Supplied records >>
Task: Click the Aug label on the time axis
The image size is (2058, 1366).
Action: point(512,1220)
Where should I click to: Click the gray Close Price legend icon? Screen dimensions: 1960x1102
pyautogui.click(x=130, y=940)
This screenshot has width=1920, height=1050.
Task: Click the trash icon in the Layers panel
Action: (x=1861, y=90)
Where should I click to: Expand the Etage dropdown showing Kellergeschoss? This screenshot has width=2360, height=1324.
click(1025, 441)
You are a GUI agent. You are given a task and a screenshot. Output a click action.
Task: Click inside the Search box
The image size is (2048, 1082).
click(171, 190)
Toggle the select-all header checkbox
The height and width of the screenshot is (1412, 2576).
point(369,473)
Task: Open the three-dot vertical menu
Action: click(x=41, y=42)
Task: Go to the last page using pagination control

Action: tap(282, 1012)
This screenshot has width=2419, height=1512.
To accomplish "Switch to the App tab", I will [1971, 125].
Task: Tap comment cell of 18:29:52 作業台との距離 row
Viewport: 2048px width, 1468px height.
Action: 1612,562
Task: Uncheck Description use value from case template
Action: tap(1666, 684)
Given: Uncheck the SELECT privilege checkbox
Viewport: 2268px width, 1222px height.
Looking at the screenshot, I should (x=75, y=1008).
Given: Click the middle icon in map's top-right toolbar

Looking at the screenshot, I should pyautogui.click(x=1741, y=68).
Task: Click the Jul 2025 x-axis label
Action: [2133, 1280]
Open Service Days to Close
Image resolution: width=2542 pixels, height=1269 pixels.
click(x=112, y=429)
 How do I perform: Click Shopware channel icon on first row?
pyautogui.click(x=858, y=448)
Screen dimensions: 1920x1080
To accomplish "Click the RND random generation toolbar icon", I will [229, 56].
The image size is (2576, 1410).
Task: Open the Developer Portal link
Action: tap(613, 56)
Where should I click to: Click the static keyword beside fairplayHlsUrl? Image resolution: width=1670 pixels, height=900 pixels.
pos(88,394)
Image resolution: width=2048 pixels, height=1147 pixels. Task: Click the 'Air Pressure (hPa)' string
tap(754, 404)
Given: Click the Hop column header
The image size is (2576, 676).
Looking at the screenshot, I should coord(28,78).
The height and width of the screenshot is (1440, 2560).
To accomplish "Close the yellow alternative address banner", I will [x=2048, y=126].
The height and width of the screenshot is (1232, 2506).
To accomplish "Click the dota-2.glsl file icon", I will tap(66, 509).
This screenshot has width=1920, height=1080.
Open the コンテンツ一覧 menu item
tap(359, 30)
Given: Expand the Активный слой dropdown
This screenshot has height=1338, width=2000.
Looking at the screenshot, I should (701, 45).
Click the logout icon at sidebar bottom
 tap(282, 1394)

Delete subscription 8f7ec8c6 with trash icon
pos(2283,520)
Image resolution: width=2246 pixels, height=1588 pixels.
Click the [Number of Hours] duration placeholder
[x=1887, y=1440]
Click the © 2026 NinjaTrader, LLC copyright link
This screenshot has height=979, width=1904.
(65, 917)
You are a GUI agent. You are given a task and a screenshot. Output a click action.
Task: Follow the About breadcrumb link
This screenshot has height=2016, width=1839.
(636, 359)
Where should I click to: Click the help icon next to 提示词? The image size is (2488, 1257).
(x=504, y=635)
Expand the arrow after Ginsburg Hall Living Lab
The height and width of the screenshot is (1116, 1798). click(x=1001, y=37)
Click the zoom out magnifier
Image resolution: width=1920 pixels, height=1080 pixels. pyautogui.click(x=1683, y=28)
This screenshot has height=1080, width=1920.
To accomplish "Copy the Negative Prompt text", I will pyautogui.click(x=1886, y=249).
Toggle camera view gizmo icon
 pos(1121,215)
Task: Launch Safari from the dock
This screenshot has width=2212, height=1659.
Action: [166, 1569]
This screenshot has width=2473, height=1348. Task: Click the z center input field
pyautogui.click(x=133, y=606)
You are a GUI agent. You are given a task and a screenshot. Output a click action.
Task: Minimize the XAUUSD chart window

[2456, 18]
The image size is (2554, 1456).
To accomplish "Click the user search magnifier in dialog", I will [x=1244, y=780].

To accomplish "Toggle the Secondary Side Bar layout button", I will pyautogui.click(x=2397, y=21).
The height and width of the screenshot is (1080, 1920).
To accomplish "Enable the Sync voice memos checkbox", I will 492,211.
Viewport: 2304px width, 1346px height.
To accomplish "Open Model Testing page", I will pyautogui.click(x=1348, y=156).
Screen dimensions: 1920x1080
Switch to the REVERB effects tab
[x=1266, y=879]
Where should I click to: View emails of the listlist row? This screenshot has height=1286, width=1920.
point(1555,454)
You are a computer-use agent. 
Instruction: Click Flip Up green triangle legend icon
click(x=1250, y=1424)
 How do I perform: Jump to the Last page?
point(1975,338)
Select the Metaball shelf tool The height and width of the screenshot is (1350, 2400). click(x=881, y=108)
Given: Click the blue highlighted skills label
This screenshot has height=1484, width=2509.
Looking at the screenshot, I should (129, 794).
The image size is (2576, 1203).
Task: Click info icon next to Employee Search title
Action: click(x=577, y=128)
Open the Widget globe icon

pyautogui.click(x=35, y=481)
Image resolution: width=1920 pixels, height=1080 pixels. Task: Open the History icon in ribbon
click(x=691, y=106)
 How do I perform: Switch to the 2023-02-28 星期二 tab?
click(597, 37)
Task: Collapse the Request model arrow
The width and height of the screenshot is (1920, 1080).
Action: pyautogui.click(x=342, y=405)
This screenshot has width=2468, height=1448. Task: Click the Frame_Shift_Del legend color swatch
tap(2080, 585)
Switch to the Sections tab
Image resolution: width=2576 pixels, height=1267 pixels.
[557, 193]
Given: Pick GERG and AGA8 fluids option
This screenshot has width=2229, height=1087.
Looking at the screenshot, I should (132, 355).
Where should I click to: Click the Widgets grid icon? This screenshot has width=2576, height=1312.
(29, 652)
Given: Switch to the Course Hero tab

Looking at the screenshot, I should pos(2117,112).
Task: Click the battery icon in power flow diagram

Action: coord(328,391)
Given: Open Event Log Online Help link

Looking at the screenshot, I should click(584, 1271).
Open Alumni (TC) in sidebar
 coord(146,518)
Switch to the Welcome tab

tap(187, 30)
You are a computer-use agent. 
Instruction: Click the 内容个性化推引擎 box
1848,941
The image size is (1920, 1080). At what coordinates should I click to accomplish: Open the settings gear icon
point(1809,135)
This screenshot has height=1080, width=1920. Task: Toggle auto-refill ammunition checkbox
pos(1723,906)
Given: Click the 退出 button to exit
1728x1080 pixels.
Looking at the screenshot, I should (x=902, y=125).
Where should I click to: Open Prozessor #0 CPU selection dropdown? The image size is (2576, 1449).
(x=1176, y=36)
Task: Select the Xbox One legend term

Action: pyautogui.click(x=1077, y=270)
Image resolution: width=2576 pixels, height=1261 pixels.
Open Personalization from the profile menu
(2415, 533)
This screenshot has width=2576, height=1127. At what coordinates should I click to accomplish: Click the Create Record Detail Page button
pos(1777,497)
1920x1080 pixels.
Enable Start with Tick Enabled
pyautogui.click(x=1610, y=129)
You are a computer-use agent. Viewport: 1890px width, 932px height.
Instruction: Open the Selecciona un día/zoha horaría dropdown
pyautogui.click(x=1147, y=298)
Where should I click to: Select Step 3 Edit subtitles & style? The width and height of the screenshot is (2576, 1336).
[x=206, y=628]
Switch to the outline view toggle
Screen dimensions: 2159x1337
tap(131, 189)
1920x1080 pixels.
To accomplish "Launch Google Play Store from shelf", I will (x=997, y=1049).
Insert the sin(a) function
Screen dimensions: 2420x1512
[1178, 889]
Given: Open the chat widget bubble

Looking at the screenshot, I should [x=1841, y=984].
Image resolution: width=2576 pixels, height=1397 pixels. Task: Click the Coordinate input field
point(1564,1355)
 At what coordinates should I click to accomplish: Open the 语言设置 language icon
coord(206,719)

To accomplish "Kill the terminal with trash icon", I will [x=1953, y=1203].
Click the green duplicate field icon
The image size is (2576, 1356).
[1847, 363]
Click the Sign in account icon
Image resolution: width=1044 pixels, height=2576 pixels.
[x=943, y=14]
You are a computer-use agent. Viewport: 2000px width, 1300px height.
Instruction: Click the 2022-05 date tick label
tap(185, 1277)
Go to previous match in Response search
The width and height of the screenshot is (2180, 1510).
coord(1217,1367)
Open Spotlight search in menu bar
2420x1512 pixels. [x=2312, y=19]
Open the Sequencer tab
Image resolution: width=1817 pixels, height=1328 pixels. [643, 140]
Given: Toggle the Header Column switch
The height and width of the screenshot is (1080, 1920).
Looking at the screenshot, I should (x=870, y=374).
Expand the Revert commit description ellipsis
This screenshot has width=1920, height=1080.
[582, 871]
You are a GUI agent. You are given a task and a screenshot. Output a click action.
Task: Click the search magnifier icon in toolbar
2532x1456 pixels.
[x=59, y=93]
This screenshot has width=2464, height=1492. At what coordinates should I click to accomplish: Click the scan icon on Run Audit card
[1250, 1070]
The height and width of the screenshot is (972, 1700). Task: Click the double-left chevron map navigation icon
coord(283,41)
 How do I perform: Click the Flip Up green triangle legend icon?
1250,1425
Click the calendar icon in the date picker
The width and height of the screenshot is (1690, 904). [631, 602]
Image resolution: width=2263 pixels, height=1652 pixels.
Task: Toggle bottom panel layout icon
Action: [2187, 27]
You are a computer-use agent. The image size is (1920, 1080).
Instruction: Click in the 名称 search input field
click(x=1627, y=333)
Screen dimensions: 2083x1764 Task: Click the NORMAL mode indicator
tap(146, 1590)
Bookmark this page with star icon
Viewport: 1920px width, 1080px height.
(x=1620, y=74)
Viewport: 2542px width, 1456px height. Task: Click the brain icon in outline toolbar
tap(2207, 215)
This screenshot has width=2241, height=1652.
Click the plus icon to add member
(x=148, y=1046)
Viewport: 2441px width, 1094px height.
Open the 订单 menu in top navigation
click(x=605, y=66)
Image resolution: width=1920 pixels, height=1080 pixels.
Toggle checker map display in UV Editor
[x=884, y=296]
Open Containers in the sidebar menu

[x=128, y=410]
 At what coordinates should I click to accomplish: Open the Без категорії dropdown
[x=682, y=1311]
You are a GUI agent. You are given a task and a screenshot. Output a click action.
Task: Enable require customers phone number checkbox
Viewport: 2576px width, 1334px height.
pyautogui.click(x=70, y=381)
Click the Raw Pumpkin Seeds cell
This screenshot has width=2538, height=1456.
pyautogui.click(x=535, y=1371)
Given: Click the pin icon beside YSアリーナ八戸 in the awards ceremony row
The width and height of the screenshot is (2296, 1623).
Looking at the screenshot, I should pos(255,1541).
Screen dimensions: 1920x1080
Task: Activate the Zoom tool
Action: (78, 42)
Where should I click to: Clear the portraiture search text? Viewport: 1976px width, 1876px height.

Work required >> Your reply is to repeat, unchanged, the lines above running from the one with "Image resolution: width=2048" up to and including the one with "Task: Follow the About breadcrumb link".

Output for this task >>
Image resolution: width=2048 pixels, height=1147 pixels. Task: Click the 'Air Pressure (hPa)' string
tap(754, 404)
Given: Click the Hop column header
The image size is (2576, 676).
Looking at the screenshot, I should coord(28,78).
The height and width of the screenshot is (1440, 2560).
To accomplish "Close the yellow alternative address banner", I will [x=2048, y=126].
The height and width of the screenshot is (1232, 2506).
To accomplish "Click the dota-2.glsl file icon", I will tap(66, 509).
This screenshot has width=1920, height=1080.
Open the コンテンツ一覧 menu item
tap(359, 30)
Given: Expand the Активный слой dropdown
This screenshot has height=1338, width=2000.
Looking at the screenshot, I should (701, 45).
Click the logout icon at sidebar bottom
 tap(282, 1394)

Delete subscription 8f7ec8c6 with trash icon
pos(2283,520)
Image resolution: width=2246 pixels, height=1588 pixels.
Click the [Number of Hours] duration placeholder
[x=1887, y=1440]
Click the © 2026 NinjaTrader, LLC copyright link
This screenshot has height=979, width=1904.
(65, 917)
You are a GUI agent. You are given a task and a screenshot. Output a click action.
Task: Follow the About breadcrumb link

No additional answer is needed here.